La coupure d’Internet, coup de grâce pour l’économie numérique
La décision des autorités de restreindre l’accès à l’internet mondial frappe particulièrement l’écosystème technologique. Les start-up iraniennes, qui s’étaient développées en marge des sanctions occidentales en s’appuyant sur des solutions de contournement, se retrouvent privées de leurs outils de travail. Hébergement cloud, plateformes de paiement, services de visioconférence, dépôts de code : autant de ressources désormais inaccessibles ou dégradées.
Les fondateurs de jeunes pousses témoignent d’une situation devenue intenable. Les contrats avec des clients étrangers, déjà fragilisés par les sanctions, sont rompus faute de pouvoir livrer ou communiquer. En interne, le télétravail est paralysé et les équipes commerciales tournent au ralenti. Certains entrepreneurs envisagent ouvertement de délocaliser tout ou partie de leur activité vers la Turquie, les Émirats arabes unis ou l’Arménie, accélérant une fuite des compétences déjà engagée avant le conflit.
Cette restriction ne pénalise pas que la tech. Les artisans, les petits exportateurs et les commerçants qui utilisaient les réseaux sociaux pour écouler leur production se retrouvent sans canal de vente. Concrètement, des milliers de micro-entreprises bâties autour d’Instagram ou de Telegram, deux plateformes massivement utilisées en Iran malgré les filtrages, voient leur modèle s’effondrer du jour au lendemain.

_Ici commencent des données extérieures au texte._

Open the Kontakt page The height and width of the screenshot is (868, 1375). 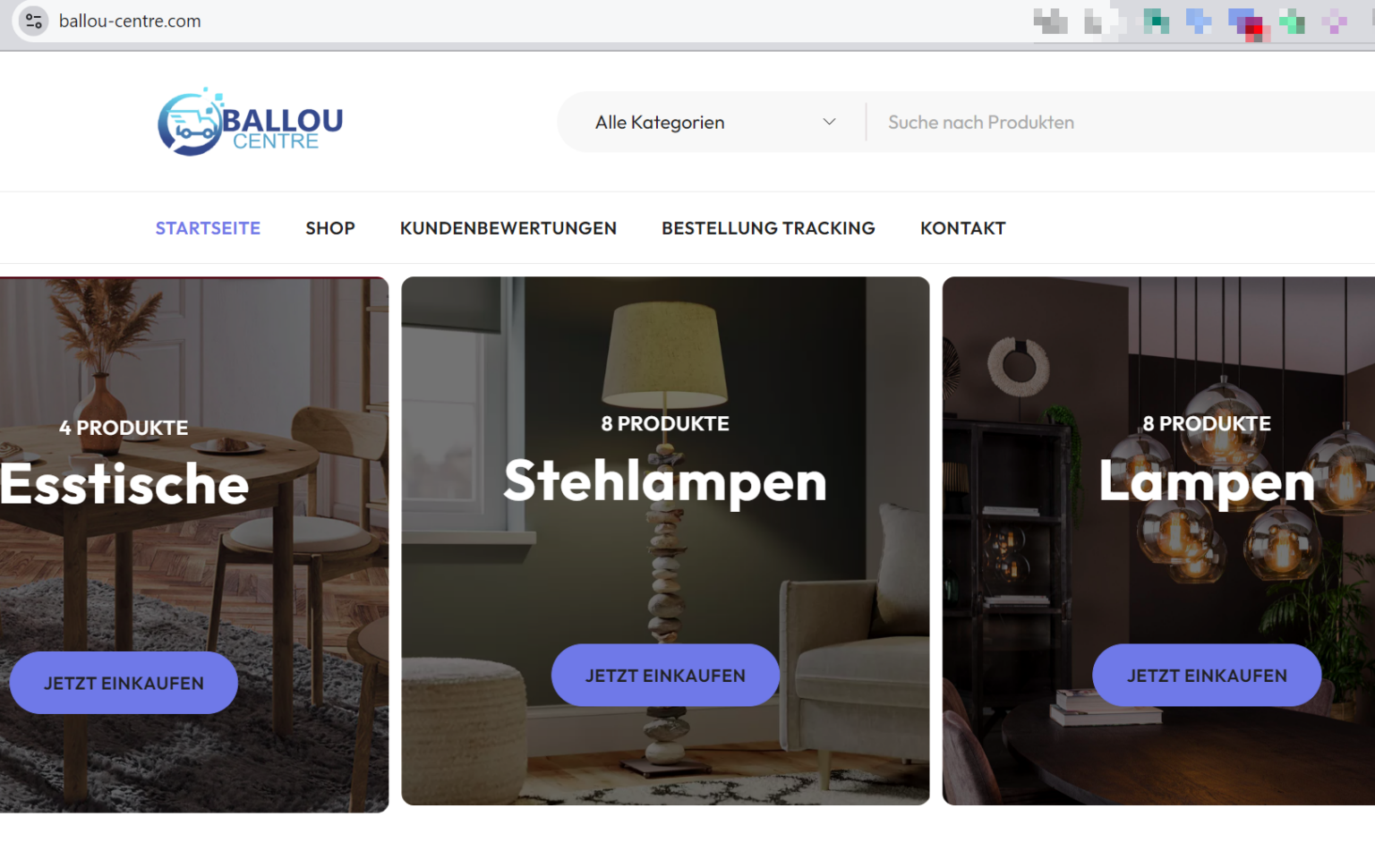click(x=963, y=228)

Un tissu productif fragilisé pour longtemps
Au-delà du choc immédiat, la durée du conflit et l’incertitude sur la levée des restrictions numériques hypothèquent toute reprise rapide. Les banques iraniennes, déjà coupées du système Swift, n’offrent plus aucune visibilité aux entrepreneurs souhaitant investir. Les crédits aux PME se sont taris, et les dispositifs publics de soutien restent largement insuffisants face à l’ampleur des destructions de valeur.

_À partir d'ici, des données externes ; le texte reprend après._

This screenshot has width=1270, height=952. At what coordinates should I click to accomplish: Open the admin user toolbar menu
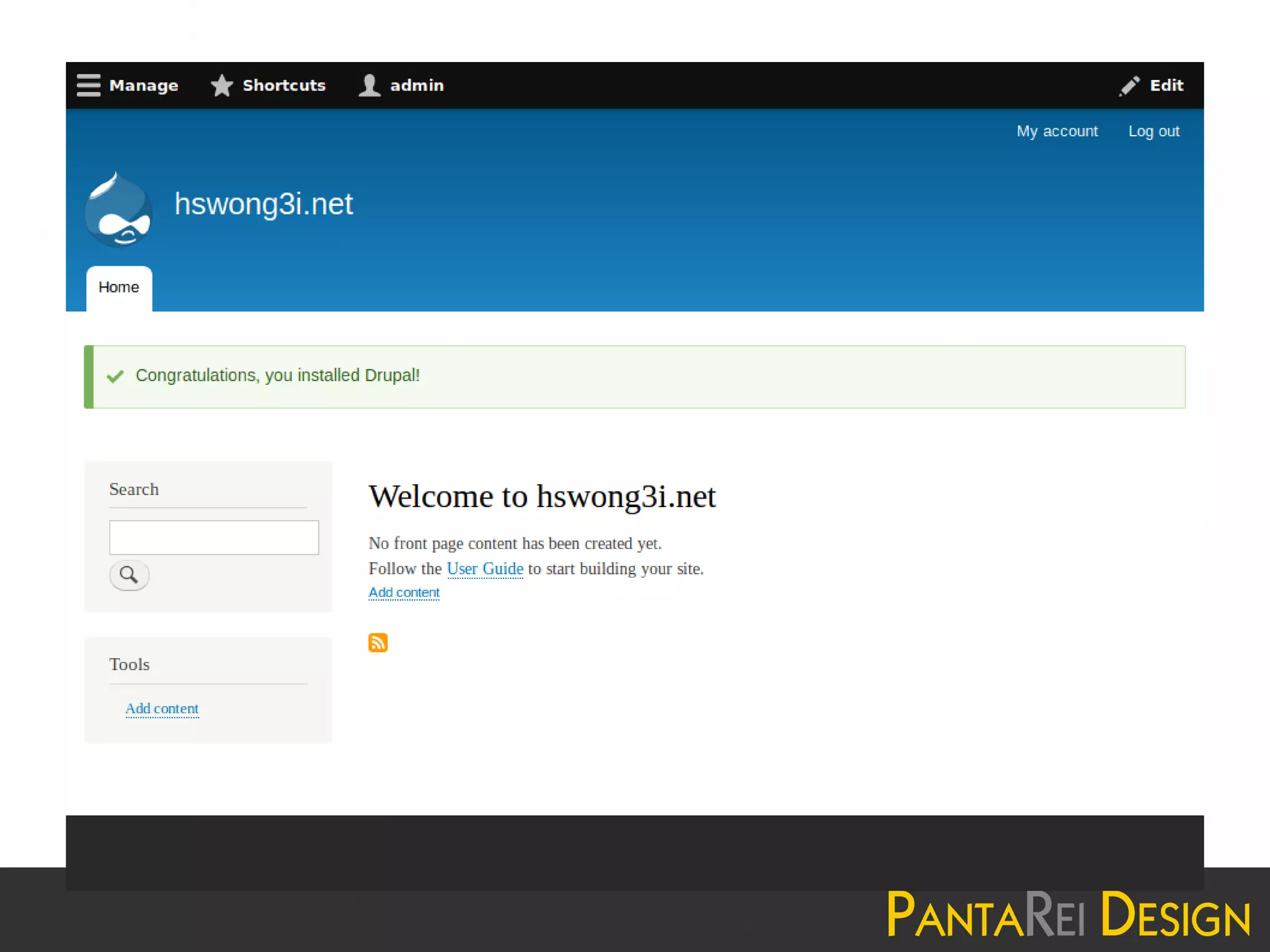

Le marché du travail subit lui aussi un effet de ciseau. Les deux millions d’emplois détruits évoqués s’ajoutent à un chômage des jeunes diplômés déjà élevé avant le conflit. La classe moyenne urbaine, qui constituait le principal moteur de la consommation, glisse vers la précarité. Par ailleurs, l’économie informelle, refuge habituel en période de crise, peine à absorber les déclassés faute de circulation monétaire suffisante.
Les autorités mettent en avant la résilience d’une économie habituée aux sanctions depuis plusieurs décennies. Mais cette résilience repose sur des amortisseurs en voie d’épuisement : réserves de change réduites, parc industriel vieillissant, exode des talents. À l’inverse des chocs précédents, le verrouillage numérique prive cette fois l’Iran de l’un de ses rares relais de croissance, l’économie de la connaissance et des services en ligne.
Selon France 24 Moyen-Orient, les témoignages recueillis auprès de commerçants en ligne, de patrons de petites entreprises et de fondateurs de start-up dressent un tableau convergent : celui d’un tissu productif au bord de la rupture, dont la reconstruction prendra plusieurs années une fois les armes tues.